[Dataset entries]
┏━━

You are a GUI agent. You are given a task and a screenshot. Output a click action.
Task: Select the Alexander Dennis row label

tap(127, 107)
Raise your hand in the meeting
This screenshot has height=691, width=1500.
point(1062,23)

┗━━

(Exercise directions): Reproduce the entries above word for word, keeping every line as it appears.

(Written answer):
You are a GUI agent. You are given a task and a screenshot. Output a click action.
Task: Select the Alexander Dennis row label

tap(127, 107)
Raise your hand in the meeting
This screenshot has height=691, width=1500.
point(1062,23)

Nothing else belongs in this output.